### What this task involves:
In the data below, locate each line with the word "bottom" and list it.

##### Supplied data #####

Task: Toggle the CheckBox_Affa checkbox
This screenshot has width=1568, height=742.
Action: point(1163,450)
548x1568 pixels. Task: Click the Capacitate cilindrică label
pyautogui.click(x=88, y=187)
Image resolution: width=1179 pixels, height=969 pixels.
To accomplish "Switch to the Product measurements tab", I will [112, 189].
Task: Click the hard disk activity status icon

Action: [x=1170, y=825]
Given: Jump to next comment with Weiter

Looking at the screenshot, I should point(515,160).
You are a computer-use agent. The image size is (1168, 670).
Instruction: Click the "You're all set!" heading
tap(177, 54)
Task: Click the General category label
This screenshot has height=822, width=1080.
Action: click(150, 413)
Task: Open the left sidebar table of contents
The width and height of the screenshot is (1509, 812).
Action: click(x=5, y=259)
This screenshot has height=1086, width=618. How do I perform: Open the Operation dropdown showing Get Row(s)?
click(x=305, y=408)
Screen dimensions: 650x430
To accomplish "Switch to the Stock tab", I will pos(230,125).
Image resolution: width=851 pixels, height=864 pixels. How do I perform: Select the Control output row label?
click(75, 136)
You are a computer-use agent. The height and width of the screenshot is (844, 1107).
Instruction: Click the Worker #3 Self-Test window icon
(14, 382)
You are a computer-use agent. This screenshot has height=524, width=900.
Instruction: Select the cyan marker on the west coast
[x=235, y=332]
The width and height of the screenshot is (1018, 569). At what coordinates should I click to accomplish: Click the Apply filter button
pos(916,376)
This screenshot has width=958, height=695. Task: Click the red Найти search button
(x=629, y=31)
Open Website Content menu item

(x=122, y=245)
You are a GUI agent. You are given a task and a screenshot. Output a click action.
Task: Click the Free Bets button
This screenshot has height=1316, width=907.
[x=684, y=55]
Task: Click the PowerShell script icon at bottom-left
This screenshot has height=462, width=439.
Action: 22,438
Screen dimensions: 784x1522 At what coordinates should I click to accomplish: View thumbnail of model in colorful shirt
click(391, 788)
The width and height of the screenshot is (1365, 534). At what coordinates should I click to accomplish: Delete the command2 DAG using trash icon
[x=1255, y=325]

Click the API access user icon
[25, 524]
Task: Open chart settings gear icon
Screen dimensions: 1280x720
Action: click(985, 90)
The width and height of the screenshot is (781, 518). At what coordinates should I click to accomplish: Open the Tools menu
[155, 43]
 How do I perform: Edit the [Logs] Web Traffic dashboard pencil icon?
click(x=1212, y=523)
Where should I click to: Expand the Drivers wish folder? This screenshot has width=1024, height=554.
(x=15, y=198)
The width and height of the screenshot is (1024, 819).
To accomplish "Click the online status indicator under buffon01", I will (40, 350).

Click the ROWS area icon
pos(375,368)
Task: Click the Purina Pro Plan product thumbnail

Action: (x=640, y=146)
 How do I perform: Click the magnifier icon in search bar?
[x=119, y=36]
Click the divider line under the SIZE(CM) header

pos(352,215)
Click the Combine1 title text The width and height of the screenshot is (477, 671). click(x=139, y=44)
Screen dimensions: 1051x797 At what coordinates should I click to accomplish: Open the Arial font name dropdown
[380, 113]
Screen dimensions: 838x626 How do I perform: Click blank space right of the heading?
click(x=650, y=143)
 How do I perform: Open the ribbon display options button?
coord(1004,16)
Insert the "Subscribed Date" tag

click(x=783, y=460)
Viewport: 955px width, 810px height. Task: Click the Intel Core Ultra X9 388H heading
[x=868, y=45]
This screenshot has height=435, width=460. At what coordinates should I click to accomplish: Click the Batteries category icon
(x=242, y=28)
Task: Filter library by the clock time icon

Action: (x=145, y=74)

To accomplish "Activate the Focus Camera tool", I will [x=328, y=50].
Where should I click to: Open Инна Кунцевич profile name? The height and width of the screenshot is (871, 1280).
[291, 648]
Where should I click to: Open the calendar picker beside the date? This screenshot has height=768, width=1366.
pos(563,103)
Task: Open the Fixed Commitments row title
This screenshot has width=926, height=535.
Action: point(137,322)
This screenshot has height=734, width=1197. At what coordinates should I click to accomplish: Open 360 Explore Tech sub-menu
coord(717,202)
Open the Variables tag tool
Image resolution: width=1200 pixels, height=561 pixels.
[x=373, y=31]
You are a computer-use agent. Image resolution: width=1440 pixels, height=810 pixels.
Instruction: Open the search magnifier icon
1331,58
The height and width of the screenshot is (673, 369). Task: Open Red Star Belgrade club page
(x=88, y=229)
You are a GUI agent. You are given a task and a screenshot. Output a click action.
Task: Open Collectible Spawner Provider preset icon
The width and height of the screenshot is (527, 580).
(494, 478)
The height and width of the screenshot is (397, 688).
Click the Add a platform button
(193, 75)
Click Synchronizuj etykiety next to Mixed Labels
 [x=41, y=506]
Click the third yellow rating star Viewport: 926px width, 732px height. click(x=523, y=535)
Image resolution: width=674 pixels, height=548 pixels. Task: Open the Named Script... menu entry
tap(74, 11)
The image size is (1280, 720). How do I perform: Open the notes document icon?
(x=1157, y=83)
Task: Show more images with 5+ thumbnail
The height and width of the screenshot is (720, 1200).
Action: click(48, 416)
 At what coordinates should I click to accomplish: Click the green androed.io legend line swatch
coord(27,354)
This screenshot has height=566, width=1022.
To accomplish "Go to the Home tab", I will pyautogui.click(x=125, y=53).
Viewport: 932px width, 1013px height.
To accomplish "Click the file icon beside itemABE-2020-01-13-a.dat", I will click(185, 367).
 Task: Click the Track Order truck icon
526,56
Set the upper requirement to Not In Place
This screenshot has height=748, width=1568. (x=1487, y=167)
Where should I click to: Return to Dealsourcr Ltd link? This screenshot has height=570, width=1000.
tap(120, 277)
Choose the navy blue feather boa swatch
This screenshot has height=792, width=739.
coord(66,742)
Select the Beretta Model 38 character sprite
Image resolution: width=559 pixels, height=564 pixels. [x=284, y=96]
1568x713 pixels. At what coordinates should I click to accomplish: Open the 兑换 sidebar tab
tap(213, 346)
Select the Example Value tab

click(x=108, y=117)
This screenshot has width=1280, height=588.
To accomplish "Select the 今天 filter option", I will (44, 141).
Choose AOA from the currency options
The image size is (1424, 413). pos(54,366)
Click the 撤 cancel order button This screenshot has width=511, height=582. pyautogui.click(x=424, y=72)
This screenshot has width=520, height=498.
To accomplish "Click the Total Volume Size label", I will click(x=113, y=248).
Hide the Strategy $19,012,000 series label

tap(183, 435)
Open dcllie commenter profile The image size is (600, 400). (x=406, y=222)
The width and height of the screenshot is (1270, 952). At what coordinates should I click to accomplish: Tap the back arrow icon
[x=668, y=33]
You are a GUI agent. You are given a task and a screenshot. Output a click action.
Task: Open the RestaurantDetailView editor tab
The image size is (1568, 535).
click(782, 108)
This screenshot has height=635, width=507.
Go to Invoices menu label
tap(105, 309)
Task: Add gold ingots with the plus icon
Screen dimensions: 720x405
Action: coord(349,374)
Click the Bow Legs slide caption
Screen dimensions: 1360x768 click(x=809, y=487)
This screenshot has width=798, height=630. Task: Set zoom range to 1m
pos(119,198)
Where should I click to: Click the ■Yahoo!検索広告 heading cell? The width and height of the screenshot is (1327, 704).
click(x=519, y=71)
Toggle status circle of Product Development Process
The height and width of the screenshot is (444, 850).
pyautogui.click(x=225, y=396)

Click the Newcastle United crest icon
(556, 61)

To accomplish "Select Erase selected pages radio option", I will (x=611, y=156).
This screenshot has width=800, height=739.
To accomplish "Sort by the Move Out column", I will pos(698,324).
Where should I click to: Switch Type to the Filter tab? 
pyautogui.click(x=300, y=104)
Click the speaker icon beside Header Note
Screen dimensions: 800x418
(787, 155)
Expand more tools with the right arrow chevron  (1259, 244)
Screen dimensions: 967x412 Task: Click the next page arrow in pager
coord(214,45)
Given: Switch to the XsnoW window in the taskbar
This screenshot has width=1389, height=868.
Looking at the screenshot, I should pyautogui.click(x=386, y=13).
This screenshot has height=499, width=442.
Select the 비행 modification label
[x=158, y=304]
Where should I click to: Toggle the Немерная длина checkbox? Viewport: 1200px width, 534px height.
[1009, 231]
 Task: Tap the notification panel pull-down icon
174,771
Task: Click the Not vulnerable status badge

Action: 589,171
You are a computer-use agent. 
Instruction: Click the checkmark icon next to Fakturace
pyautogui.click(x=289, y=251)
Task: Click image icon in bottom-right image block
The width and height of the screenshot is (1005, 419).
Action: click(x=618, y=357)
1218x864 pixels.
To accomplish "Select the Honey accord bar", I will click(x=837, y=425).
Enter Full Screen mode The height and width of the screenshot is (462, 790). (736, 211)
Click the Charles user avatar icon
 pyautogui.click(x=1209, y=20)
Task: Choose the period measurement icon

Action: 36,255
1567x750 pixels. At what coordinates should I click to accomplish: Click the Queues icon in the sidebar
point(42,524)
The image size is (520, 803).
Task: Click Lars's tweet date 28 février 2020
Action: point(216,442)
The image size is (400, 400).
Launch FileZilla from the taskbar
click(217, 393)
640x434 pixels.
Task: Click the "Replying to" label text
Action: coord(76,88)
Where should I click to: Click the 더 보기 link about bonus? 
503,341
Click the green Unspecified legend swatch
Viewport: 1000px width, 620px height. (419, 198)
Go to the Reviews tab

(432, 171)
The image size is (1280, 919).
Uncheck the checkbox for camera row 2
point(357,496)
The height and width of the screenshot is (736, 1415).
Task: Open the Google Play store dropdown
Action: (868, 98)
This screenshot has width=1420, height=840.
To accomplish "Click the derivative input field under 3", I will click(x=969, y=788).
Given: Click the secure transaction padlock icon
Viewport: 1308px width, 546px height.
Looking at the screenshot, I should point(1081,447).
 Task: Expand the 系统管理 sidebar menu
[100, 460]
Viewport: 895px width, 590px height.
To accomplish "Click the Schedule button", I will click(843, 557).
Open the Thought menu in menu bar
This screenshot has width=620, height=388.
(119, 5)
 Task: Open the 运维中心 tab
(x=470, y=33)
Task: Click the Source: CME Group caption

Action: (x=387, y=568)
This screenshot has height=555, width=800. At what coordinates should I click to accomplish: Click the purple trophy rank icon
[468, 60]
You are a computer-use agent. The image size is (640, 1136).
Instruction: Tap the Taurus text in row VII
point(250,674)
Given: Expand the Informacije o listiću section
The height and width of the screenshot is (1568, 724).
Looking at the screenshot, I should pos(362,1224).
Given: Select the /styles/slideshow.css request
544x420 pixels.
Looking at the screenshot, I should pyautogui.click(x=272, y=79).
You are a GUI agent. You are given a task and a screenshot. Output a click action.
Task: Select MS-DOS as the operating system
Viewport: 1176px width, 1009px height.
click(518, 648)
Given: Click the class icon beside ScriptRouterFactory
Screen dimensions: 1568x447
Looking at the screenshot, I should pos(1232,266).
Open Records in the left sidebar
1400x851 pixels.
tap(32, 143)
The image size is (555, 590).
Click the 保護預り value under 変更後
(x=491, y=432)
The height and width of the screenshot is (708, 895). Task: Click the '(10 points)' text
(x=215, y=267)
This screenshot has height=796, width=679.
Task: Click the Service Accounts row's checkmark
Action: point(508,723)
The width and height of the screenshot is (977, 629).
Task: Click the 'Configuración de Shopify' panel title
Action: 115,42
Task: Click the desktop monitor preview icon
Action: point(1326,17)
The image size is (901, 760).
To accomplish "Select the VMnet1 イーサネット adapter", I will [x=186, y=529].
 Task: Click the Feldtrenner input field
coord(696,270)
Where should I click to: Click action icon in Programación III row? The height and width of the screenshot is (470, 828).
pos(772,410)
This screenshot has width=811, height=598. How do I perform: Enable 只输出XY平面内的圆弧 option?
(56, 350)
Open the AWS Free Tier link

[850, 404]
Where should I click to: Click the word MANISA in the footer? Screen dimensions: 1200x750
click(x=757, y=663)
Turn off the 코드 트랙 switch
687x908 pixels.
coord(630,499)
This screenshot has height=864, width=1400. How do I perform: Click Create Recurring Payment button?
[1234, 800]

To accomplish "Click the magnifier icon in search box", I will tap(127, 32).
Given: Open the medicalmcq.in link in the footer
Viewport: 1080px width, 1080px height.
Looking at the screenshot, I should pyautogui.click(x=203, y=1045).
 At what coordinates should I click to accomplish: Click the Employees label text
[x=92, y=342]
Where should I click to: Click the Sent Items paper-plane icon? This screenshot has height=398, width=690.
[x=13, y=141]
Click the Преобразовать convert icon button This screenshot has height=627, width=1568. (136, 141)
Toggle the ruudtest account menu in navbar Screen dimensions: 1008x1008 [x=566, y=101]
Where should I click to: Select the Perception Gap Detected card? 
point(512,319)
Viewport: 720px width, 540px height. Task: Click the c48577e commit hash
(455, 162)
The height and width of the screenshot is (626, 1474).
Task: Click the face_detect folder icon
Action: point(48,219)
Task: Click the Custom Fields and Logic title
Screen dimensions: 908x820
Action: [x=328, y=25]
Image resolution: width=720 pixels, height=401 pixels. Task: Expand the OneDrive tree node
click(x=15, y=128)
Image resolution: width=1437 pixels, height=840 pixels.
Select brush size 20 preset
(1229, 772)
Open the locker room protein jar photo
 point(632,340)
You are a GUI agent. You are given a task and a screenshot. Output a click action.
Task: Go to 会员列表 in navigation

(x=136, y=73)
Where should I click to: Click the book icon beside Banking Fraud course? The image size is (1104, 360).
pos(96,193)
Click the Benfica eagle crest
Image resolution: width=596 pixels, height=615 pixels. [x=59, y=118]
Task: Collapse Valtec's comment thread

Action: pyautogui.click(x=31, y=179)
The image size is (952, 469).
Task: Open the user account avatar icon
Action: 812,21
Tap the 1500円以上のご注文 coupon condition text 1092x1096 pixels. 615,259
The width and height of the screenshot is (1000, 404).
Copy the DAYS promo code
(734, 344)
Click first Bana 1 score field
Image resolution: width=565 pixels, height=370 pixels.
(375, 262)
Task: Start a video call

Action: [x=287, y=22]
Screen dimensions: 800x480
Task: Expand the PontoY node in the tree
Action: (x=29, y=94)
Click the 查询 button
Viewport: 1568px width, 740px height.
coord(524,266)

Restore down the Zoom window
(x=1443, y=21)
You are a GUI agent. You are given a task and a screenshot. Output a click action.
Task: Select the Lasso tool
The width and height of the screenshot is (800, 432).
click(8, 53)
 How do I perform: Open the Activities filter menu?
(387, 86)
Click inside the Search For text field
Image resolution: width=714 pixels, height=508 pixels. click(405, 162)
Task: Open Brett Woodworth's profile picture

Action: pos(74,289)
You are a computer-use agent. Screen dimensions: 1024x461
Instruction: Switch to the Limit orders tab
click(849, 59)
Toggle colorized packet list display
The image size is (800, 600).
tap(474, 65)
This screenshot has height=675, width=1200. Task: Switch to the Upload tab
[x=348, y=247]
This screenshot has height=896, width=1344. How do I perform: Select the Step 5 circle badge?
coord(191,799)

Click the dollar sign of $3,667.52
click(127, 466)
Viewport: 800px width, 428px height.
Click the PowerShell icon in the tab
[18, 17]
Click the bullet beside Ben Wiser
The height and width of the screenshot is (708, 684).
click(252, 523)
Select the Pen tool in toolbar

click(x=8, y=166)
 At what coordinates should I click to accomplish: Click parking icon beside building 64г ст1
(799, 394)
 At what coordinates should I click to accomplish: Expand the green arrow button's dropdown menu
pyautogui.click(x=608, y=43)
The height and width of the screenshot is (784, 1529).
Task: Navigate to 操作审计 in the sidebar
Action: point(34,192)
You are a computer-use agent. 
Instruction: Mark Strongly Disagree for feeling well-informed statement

#####

### Written answer:
Task: Click the PowerShell script icon at bottom-left
Task: Click image icon in bottom-right image block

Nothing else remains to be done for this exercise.